Truly, I’m astonished that we can assemble a crack team of international developers to work on this project—the internet rocks again, as always. But perhaps the coolest thing about our development team was how many people responded to say they didn’t know much about software development/web design/databases, etc, but they would love to learn and help out in any way possible. This really got me thinking—what if we could do this project in such a way that not only do we create this problem database, but the process we use to create this database can help actually help people to learn these skills?

This gives me a good idea for a mission for our new Global Physics Code Shop, not just to write software, but to bring people into the process of creating software and help them learn how to add to our efforts, which should make for better software. What better way to learn web development than by jumping into a real project that you will ultimately end up using?
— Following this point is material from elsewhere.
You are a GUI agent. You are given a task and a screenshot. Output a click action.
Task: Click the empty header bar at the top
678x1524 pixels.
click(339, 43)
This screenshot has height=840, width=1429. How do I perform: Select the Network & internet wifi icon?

I also think that experienced programmers will also benefit from trying to explain what they are doing so that it can be understood by others. I constantly find myself falling into the trap of learning just enough about a new language or tool to just “get by,” but if I force myself to then go back and try to explain it to someone else, I’m going to need to learn it much more deeply, and this will likely translate into insights that will lead to better code and ultimately, better software.

So that’s what we’re going to try to do. We’re going to try to document our work on this project as we go along in such a way that even the most novice user, who hasn’t done anything with database design, or doesn’t even know the basics of HTML can follow along with our efforts, and with enough dedication, make significant contributions to this project. This means that as we develop things, we’re going to try to do more than just put in a few comments. We’re going to try to create documentation (blog posts, screencasts, and whatever else we can think of) that tries to teach what we’re doing.
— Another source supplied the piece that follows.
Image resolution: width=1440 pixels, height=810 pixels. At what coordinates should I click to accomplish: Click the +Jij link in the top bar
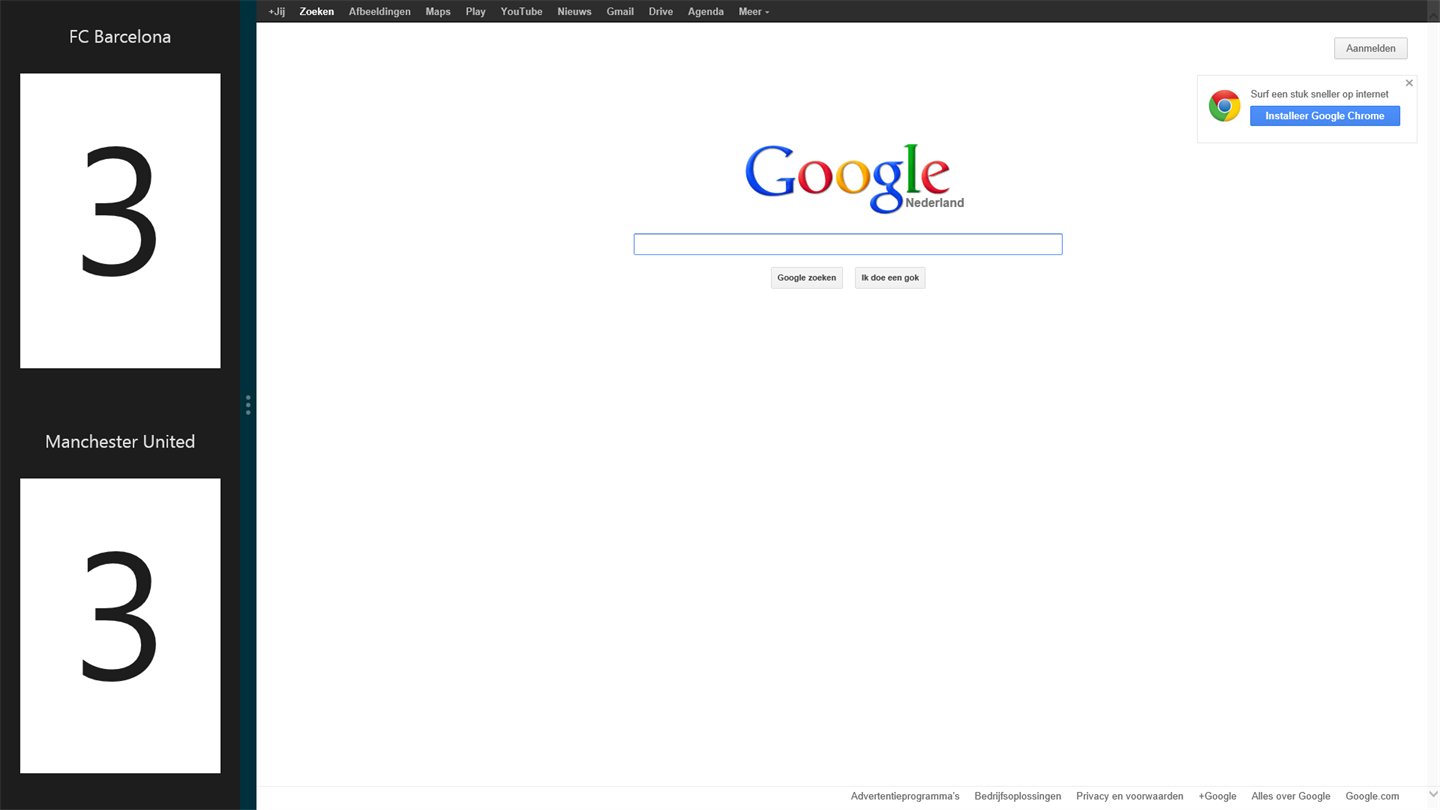click(277, 12)
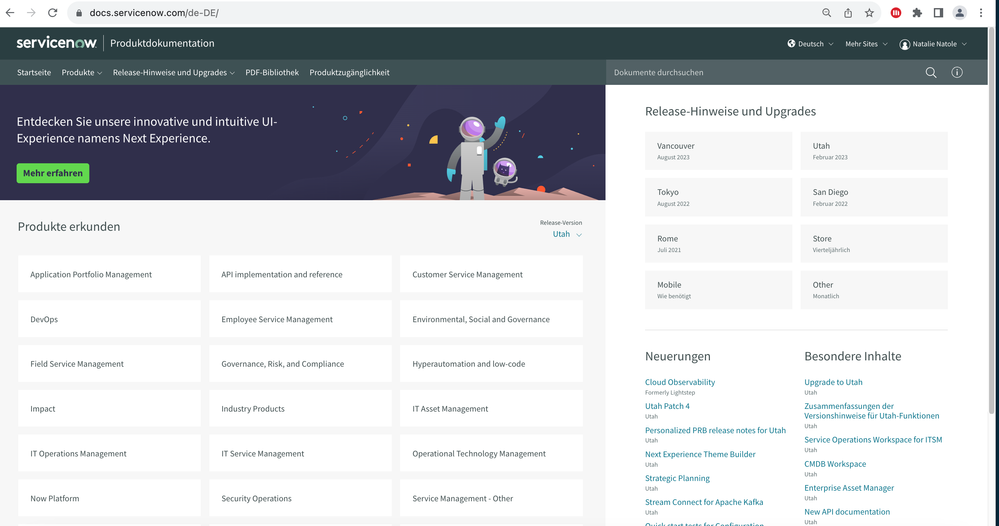Click the browser share page icon

click(x=848, y=13)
Description of v1.0 of Physics Problem Database

Here is the minimum set of functions we want the Physics Problem Database to be able to do:

  • Allow users to login and write their own problems in a variety of formats (multiple choice, free response, numerical response, etc).
  • Allow users to add solutions to a problem.
  • Allow users to add comments to a problem.
  • Allow users to add attachments (photos, pdfs) to problems, comments or solutions.
  • Allow users to tag problems and then search for those problems by tags.
  • Allow users to create a list of problems and then display those problems to be printed as an assessment to be given to a student.
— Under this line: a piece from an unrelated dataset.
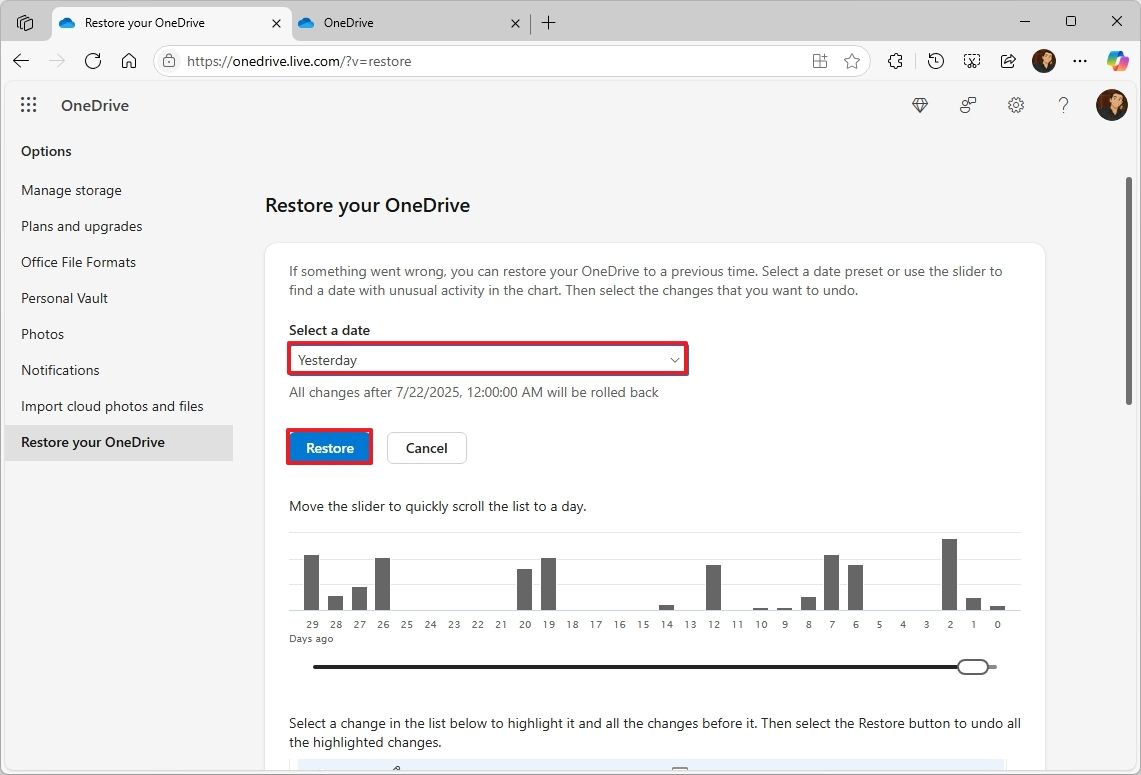Add this page to favorites via star icon
Viewport: 1141px width, 775px height.
[852, 61]
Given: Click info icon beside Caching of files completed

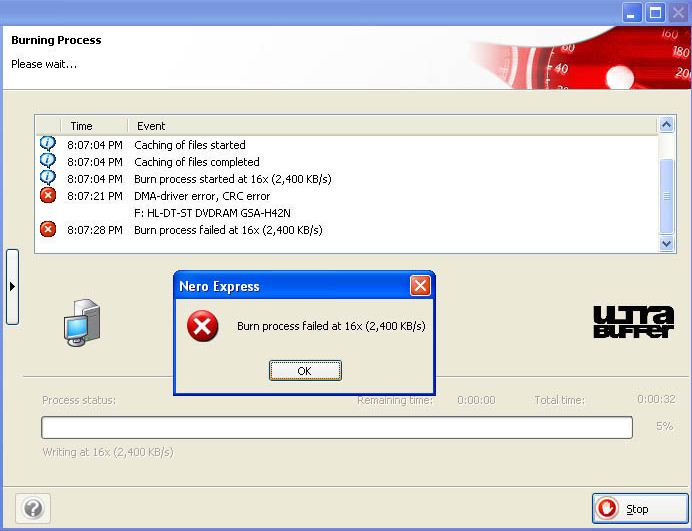Looking at the screenshot, I should (47, 161).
There’s obviously a ton of other functionality we’d like to add down the road, like having students be able to log-in, keeping track of what problems have been used by what students, or being able to import and export problems into different formats. Hopefully all of these will be added in good time, but for now, we want to be somewhat agile and try to get something useful out the door as quickly as possible.


Based on the expertise of the people working on this project, we’ve decided to develop the database using PHP and MySQL. MySQL is the standard in databsae development (this will hold all of our problem information), and PHP is a scripting language that runs on a webserver and can dynamically generate webpages using the information stored in the database.

One other tool we will be using is Laravel, a PHP framework, which is essentially a library of code designed to make it easier to develop web applications. Laravel will make it much easier to things like access control, or really fancy stuff like Dropbox integration.

In addition to to work in PHP, we’re going to need to do a significant amount of work in HTML5 and CSS to layout the interface for the app, and probably also in Javascript and the JQuery framework to add any interactivity we want on the user’s machine.

Database schema

The first task we have to accomplish is developing a schema for our database that decides exactly what information we will be storing in our database, and defines the relationships between various objects in our database. In our most recent discussion following the weekly Global Physics Department meeting, we made some headway into planning this out, and then Alemi and Aaron stepped up with some excellent suggestions.

Andy and I had a quick conversation today to discuss a few more details (link to recording of that conversation). Based on all these suggestions, I then tried to pull everything together and work up a first draft of the schema in MySQL Workbench, a great free app that lets you design databases (and much more).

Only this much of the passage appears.